Manufacturing outlook to remain intact


PETALING JAYA: As tensions mount in the Middle East following the attack on Iran, manufacturers are indicating a slowdown in their businesses, with firms cutting jobs in February at the joint-strongest pace since August 2020 amid weaker output and new orders.

Nonetheless, experts are of the view that the purchasing managers’ index (PMI) dip in February may be temporary, and maintain that the broader outlook for the electrical and electronics (E&E) sector, the country’s largest exports contributor, remains intact.

CP Global Fintech Solutions chief investment officer William Yii said seasonal distortions from Chinese New Year and logistics congestion partially cloud the February reading, and that he would not “draw a definitive conclusion from a single data point”.

Yii opined the March print will be far more telling as a continuous expansion is evidence needed for a sustainable manufacturing recovery.

“That said, the constructive case for a broad-based manufacturing recovery in Malaysia has become harder to argue with confidence as firms are discounting to stimulate demand, which is an anecdotal sign that a firm recovery has not arrived just yet,” he told StarBiz.

According to the latest S&P Global Malaysia Manufacturing PMI data, the country’s manufacturing sector registered a slowdown midway through the first quarter of 2026 (1Q26), a shift from the improvement recorded at the start of the year.

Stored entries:
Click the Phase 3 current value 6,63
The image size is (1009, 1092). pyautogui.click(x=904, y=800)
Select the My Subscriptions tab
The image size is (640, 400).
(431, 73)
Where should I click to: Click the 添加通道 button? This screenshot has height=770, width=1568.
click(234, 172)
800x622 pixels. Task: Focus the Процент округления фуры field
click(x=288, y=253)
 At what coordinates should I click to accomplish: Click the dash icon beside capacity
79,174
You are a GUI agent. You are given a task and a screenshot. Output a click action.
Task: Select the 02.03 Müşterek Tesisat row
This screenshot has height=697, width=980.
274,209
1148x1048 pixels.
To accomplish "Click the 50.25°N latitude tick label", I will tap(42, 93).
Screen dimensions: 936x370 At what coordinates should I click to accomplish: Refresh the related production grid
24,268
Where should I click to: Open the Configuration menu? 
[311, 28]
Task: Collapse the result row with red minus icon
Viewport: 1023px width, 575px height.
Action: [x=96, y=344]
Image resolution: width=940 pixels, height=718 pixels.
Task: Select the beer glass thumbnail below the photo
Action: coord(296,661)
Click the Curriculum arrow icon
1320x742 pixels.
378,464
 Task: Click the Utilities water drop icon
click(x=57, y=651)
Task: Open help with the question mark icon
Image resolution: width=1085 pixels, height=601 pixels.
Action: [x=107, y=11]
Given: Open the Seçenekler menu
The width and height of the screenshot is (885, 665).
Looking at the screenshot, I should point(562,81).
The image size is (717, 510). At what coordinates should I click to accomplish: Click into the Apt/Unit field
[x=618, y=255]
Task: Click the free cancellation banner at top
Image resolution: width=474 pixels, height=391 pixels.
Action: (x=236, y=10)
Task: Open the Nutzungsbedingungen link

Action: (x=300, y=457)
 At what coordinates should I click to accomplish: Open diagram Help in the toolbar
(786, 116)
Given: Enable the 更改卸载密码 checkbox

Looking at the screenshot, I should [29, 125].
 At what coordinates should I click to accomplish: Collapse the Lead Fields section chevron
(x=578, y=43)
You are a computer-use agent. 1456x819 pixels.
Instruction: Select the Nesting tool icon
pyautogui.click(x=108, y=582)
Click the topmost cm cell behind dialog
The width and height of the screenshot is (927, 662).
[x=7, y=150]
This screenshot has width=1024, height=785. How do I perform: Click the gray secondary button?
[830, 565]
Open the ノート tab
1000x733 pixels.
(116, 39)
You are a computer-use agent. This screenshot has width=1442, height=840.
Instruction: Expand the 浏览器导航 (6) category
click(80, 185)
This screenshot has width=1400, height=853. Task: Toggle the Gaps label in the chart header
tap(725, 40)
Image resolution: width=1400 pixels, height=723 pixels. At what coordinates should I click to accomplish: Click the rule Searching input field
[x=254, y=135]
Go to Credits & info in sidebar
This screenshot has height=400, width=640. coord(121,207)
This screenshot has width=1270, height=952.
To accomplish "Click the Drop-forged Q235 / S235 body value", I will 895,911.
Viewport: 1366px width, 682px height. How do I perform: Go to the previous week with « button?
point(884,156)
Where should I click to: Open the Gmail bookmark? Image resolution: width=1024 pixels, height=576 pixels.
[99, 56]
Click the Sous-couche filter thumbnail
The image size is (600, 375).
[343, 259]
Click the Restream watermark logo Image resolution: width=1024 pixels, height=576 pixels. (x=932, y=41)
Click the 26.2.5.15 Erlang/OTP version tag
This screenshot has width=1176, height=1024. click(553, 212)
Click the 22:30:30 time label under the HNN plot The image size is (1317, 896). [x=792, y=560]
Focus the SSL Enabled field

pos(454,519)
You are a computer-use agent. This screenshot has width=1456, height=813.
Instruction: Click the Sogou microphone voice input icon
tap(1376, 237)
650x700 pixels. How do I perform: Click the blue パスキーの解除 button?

● **Required tasks**:
a - In the manufacturing outlook article, which sector is named as the country's largest exports contributor?
b - Please condense the paragraph of the manufacturing outlook article that begins "CP Global Fintech Solutions chief investment officer" into one shorter sentence.
c - Decide whether each statement agrees with the manufacturing outlook article, and support each yes or no with the text's own words: (i) Firms cut jobs in February at the joint-strongest pace since August 2020. (ii) Yii expects the February print to be the most telling. (iii) The PMI data showed an improvement at the start of 2026.

● **Answers by task**:
a - The electrical and electronics (E&E) sector.

b - William Yii, chief investment officer at CP Global Fintech Solutions, said Chinese New Year seasonal distortions and logistics congestion partly cloud the February reading, so he would not draw a definitive conclusion from a single data point.

c -
(i) Yes: "firms cutting jobs in February at the joint-strongest pace since August 2020"
(ii) No: "the March print will be far more telling"
(iii) Yes: "a shift from the improvement recorded at the start of the year"